*Task instructions:* Reproduce the data starting at the line that contains "This screenshot has width=1512, height=812." and ending at the end of the data, with the requests included and only those lines. Multiply every coordinate in the answers by 1.6 and round to whole numbers, with halves rounded up.

*Data to process:*
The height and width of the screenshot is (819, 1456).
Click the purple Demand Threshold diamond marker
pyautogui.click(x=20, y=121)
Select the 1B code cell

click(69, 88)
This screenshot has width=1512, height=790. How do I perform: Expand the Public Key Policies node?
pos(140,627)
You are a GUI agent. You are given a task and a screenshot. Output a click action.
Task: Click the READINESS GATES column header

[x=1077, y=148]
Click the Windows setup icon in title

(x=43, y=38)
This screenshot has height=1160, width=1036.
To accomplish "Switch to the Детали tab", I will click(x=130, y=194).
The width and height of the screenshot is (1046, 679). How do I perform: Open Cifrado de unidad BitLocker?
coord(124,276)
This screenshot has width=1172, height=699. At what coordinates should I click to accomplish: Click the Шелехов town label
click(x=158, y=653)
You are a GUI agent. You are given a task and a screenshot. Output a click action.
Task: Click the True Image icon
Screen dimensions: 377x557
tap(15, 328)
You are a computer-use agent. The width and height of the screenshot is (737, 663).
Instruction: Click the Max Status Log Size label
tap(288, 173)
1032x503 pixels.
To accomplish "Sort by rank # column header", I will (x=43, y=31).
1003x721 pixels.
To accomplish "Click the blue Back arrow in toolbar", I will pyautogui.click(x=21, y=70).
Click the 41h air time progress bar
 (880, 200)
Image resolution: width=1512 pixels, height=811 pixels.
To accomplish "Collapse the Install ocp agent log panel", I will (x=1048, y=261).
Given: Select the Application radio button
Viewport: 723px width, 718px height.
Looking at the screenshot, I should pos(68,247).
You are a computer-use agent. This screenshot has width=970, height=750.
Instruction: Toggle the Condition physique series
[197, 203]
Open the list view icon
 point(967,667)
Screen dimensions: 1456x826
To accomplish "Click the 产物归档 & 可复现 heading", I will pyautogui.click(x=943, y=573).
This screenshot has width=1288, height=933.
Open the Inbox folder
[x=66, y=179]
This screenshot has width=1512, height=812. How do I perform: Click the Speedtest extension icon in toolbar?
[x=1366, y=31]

*Task answer:*
This screenshot has width=1512, height=812. How do I perform: Click the Speedtest extension icon in toolbar?
[x=2186, y=50]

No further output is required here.